OpenRefine is an open-source desktop application for data cleanup and transformation to other formats, an activity commonly known as data wrangling.[3] It is similar to spreadsheet applications, and can handle spreadsheet file formats such as CSV, but it behaves more like a database.
It operates on rows of data which have cells under columns, similar to the manner in which relational database tables operate. OpenRefine projects consist of one table, whose rows can be filtered using facets that define criteria (for example, showing rows where a given column is not empty).
Unlike spreadsheets, most operations in OpenRefine are done on all visible rows, for example, the transformation of all cells in all rows under one column,[4] or the creation of a new column based on existing data. Actions performed on a dataset are stored the project and can be 'replayed' on other datasets. Formulas are not stored in cells, but are used to transform the data. Transformation is done only once.[5] Formula expressions can be written in General Refine Expression Language (GREL),[6] in Jython (i.e., Python), and in Clojure.[7]

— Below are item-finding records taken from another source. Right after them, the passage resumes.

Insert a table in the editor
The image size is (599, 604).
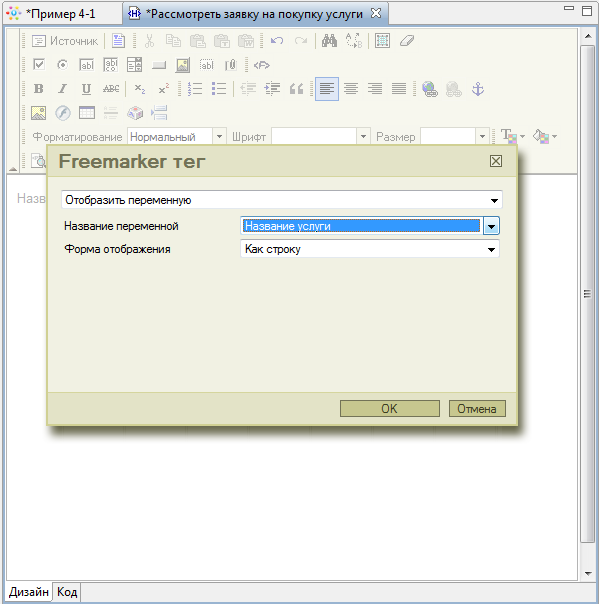tap(87, 113)
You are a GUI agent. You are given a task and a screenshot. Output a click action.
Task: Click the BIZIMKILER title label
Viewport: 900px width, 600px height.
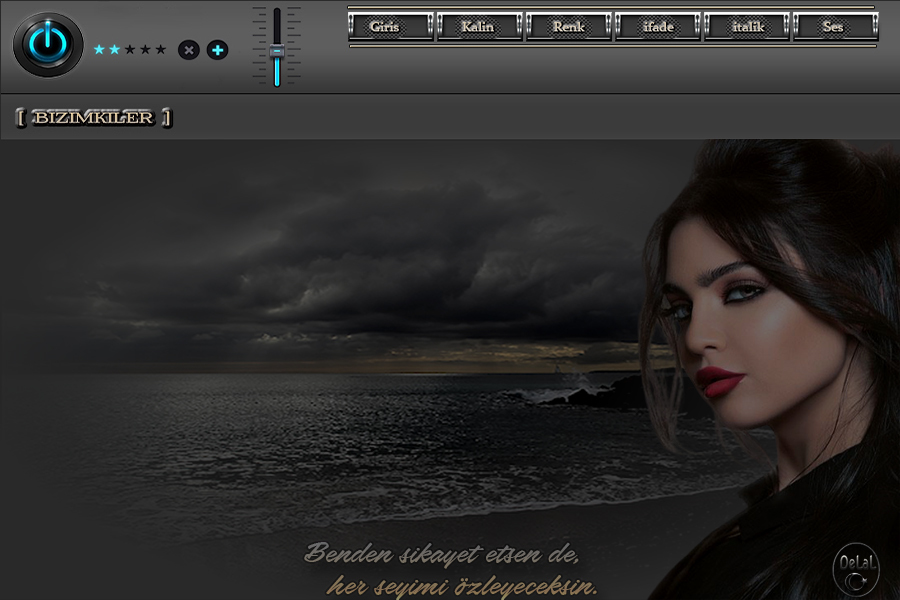(x=94, y=118)
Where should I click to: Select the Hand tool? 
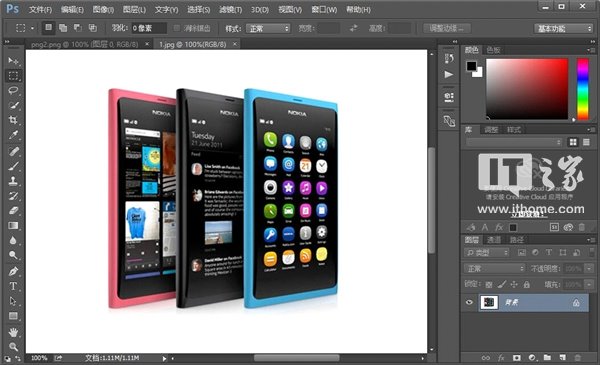click(13, 332)
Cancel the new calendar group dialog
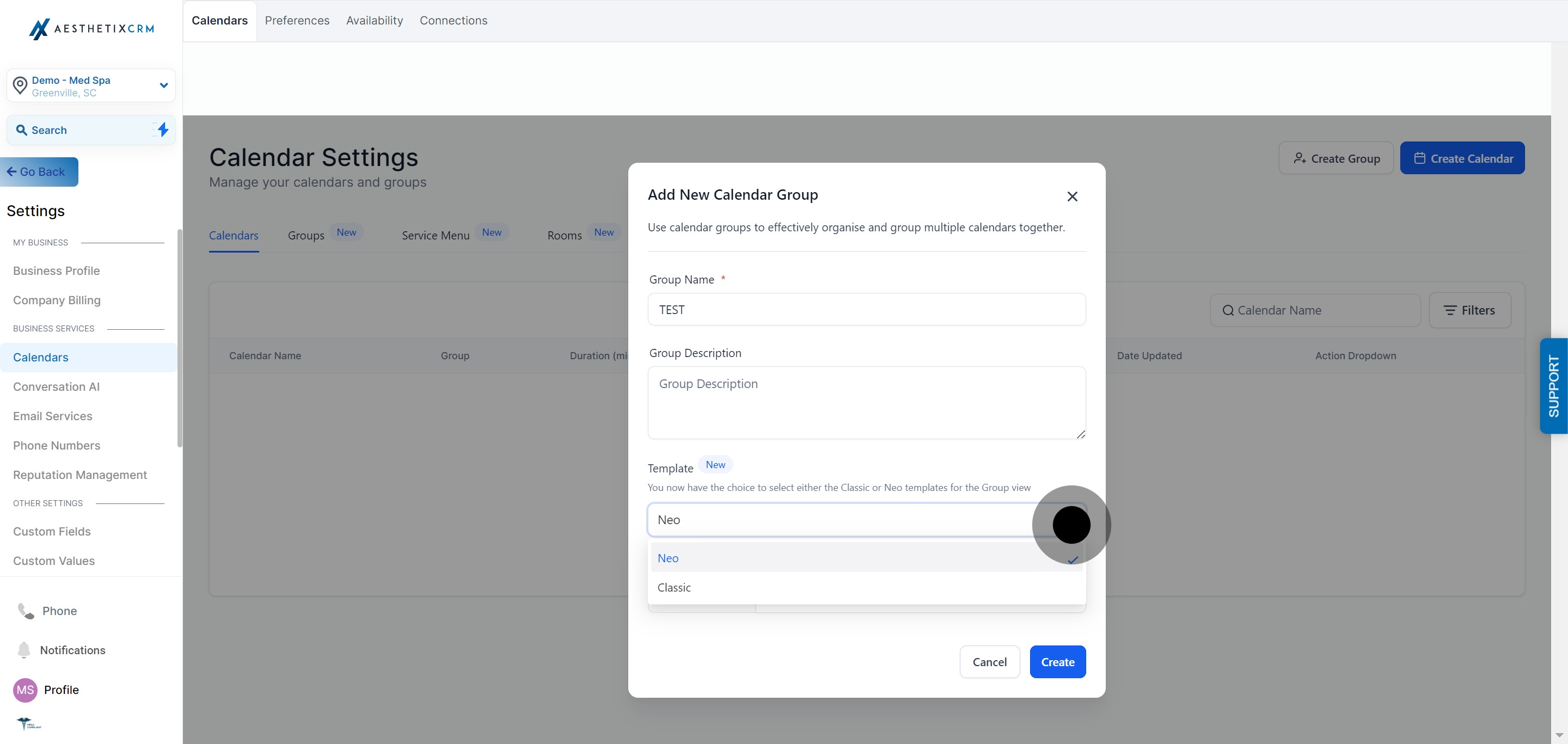This screenshot has height=744, width=1568. click(989, 662)
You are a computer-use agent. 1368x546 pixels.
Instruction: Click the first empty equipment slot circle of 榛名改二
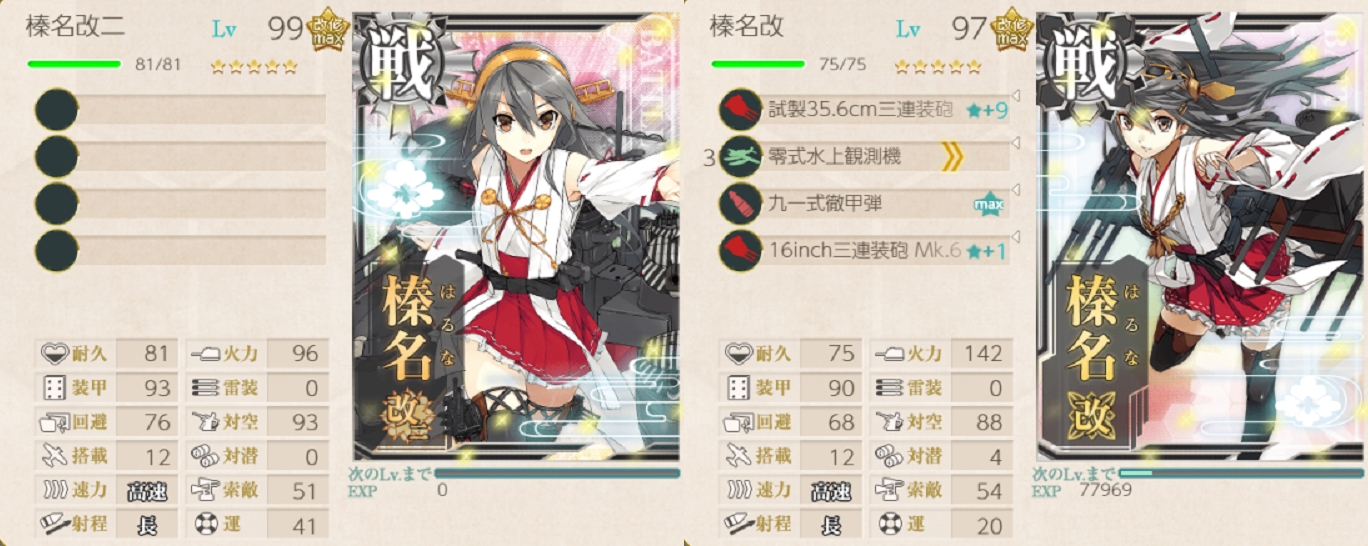[56, 109]
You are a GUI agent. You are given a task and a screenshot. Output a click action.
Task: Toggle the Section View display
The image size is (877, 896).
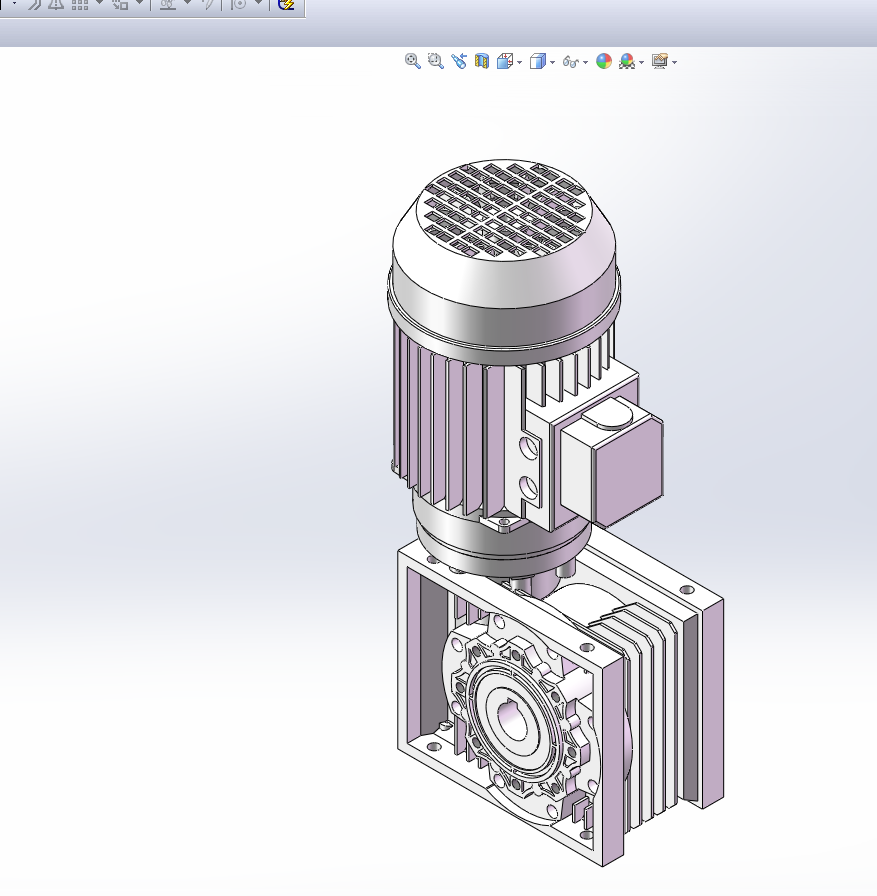pyautogui.click(x=482, y=62)
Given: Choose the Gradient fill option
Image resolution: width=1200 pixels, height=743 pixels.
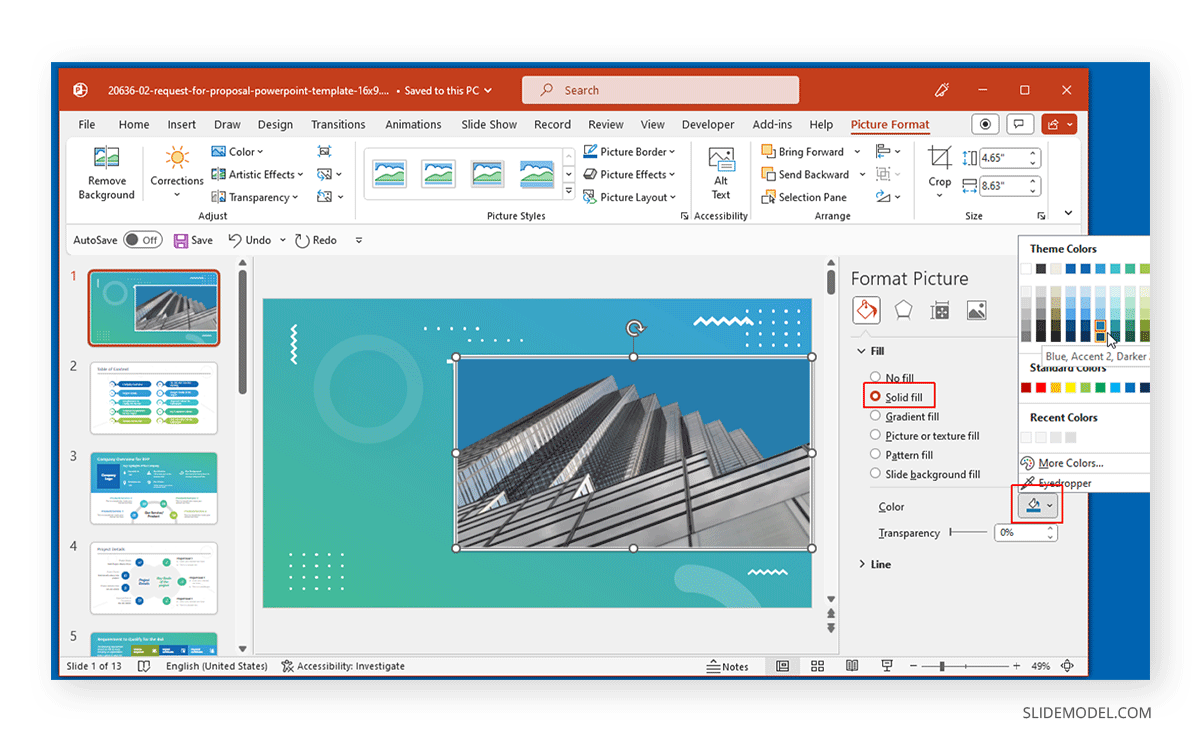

The program operates as a local web app: it starts a web server and opens the default browser to 127.0.0.1:3333.
Uses
Cleaning messy data: for example if working with a text file with some semi-structured data, it can be edited using transformations, facets and clustering to make the data cleanly structured.[8]
Transformation of data: converting values to other formats, normalizing and denormalizing.
Parsing data from web sites: OpenRefine has a URL fetch feature and jsoup HTML parser and DOM engine.[9]
If input data is in a non-standard text format, it can be imported as whole lines, without splitting into columns, and then columns extracted later with OpenRefine's tools. Archived and compressed files are supported (.zip, .tar.gz, .tgz, .tar.bz2, .gz, or .bz2) and Refine can download input files from a URL. To use web pages as input, it is possible to import a list of URLs and then invoke a URL fetch function.
Templating exporter: it is possible to define custom template for outputting data, for example as MediaWiki table.
Whole OpenRefine projects in native format can be exported as a .tar.gz archive.
Development
OpenRefine started life as Freebase Gridworks, developed by Metaweb and has been available as open source since January 2010.[17] On 16 July 2010, Google acquired Metaweb,[18] the creators of Freebase, and on 10 November 2010 renamed Freebase Gridwords Google Refine, releasing version 2.0.[19] On 2 October 2012, original author David Huynh announced that Google would soon stop its active support of Google Refine.[20][21][22] Since then, the codebase has been in transition to an open source project named OpenRefine.[23]